It’s natural to long for more positivity, at work, at home, with family and friends, and within ourselves. Sometimes we find it in one area of life, but struggle with negativity in another. We may feel fulfilled and satisfied by our work, but struggle with family relationships, or vice versa.
When we’re feeling low or negative, we can’t just flip a switch and be positive all of a sudden. And no one else can do this for us, either. In fact, trying to do that can invalidate what we’re feeling and that can make our situation or symptoms worse. That doesn’t mean we can’t help someone when they’re feeling down, but the first goal is to try to help them find neutrality so they’re not so low.
We might say things like, “I hear you. This is a challenging situation for you. I’m sorry you’re going through this. These things can be really rough.” And we can do this for ourselves as well, to affirm our own feelings. “This is just the way I feel, even if it’s pretty awful right now.”
It’s about getting to a place of acceptance, and seeing the situation as temporary or something that can be worked through with professional experts or our personal support network.
Our feelings are our feelings, and are valid just the way they are, but we can also work to continuously improve upon a situation. To start, we can take a look at some of the obstacles that keep us trapped in negativity.
For many of our clients at White Picket Fence Counseling Center and in our culture today, the biggest barrier to positivity is communication skills. We can all improve in this area. In text messages or emails, some people use emoticons to help convey the emotion they’re trying to express, or acronyms like LOL (“laughing out loud”) to indicate they were joking.
When we’re face-to-face, our facial expressions and body language have the same function, but we don’t always realize that. Research has shown that our non-verbal communication has a bigger impact than the words we actually say. For example, a client might notice that I’m leaning in closer or holding my hand to my heart.
Just as we may be unintentionally sending the wrong message, we might assume someone else is reacting a certain way but we don’t know for sure. When we rush to judgment it can lead to misunderstandings or even broken relationships.
We all bring our different backgrounds and experiences to our relationships, to work, and to our homes. Some people are raised with a lot of negativity and don’t know how to talk about things any other way. In some cultures it’s superstitious to say good things about oneself.
Few of us were raised to focus on what we did well and why we can be proud of ourselves. We automatically look for the negative instead.
We all want life, job and relationship satisfaction, and seeing things positively is the secret. And it doesn’t just feel better. Shawn Achor, author of The Happiness Advantage, found that our brains are 31% more productive when we’re feeling positive than when we’re feeling negative, neutral or stressed.
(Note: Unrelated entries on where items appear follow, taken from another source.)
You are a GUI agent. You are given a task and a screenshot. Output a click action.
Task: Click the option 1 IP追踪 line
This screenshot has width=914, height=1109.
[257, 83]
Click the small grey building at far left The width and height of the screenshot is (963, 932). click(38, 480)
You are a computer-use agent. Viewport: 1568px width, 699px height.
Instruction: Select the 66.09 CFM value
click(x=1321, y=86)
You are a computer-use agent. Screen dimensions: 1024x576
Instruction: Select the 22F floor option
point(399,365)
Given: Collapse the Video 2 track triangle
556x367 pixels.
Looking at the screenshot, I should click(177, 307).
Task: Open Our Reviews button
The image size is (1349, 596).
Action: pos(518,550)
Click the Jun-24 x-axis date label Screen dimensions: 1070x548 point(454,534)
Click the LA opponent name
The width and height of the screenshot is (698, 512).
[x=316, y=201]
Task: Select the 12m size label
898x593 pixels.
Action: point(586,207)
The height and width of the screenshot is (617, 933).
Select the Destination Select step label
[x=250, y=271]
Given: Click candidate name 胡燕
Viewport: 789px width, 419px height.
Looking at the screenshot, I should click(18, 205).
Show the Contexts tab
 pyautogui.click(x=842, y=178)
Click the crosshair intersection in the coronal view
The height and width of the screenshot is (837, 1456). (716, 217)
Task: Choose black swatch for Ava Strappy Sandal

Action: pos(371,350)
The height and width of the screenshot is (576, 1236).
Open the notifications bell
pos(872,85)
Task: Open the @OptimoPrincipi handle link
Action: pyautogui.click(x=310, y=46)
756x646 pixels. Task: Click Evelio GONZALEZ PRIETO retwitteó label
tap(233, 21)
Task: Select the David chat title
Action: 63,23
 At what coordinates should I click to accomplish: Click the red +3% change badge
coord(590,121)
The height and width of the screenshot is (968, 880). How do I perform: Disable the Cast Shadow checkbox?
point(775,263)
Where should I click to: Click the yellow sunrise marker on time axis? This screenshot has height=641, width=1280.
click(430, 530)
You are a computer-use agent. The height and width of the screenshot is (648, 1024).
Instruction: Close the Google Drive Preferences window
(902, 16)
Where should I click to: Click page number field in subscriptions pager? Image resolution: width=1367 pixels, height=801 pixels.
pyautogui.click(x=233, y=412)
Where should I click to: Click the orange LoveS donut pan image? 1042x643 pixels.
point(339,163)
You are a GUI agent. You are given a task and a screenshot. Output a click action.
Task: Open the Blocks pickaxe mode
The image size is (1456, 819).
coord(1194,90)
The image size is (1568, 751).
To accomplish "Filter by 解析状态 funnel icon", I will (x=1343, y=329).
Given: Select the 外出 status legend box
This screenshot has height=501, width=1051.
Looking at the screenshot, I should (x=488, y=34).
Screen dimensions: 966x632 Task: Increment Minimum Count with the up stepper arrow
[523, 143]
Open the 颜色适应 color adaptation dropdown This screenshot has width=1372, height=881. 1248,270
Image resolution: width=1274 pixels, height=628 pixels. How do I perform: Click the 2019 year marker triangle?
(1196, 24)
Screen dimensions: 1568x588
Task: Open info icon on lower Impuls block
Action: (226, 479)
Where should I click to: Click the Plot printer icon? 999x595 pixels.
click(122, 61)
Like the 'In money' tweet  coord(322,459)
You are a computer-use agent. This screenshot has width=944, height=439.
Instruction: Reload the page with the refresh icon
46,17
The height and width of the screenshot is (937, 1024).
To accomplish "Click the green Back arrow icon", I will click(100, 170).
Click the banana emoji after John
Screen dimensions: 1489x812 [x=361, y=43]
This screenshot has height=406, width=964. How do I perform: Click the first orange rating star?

Self-care tools to help you shift into a positive perspective
Every day we’re faced with stress at work, from the media, from financial pressures, and from just doing life. Many of the same self-care techniques we’ve explored in other articles are what can help us shift into positivity.
- Have a perspective of gratitude. Try to write down 3-7 things every day that you’re grateful for, to truly shift your perspective. When you spend the day looking for things to be grateful for, your mind will naturally evolve to seeing things more positively. As you think of the people you’re grateful for, send them a note telling them how much you appreciate them and why.
- Finding even as little as one minute of quiet time can make a big difference, whether you spend it doing breathwork, mindful meditation, or simply spending time in contemplation. If you’re struggling to fit it into your morning or evening routine, then attach it to something you do anyway. For example, pause before you walk into the office or grocery store, as a transition between activities.
- Seek out people who are positive, and steer clear of people who drag you down with their negativity. Journal about the people in your life who lift your spirits and help you feel positive, or who simply make you laugh. Now write down some ideas about how you can spend more time with that person. Reach out with a phone call, text, email or letter. Or make your own greeting card for a personal touch.
- Smile. This triggers our brain to release positive neurochemicals, and can be contagious, too. When my kids were younger, before eating dinner we’d have to first look around the table and smile at each other. They’re adults now, and they still talk about how cool this was.
- Open yourself up to new ideas, at work and at home. We can get stuck on what we’ve done for many years out of a sense of nostalgia. Let this go.
Although you can’t change all of this at once, it’s a journey rather than a goal to be checked off. This might be new for a lot of people and it’s easy to slip back into old habits especially with stressful life situations including pain and health issues. Therapy and counseling can help with the obstacles that are more firmly entrenched.
As long as we keep trying to move forward we can make progress. The more positivity we can discover in ourselves, the more we can spread around – and that feels great! The best part is that more people will want to be around us because we’ll make them feel great, too.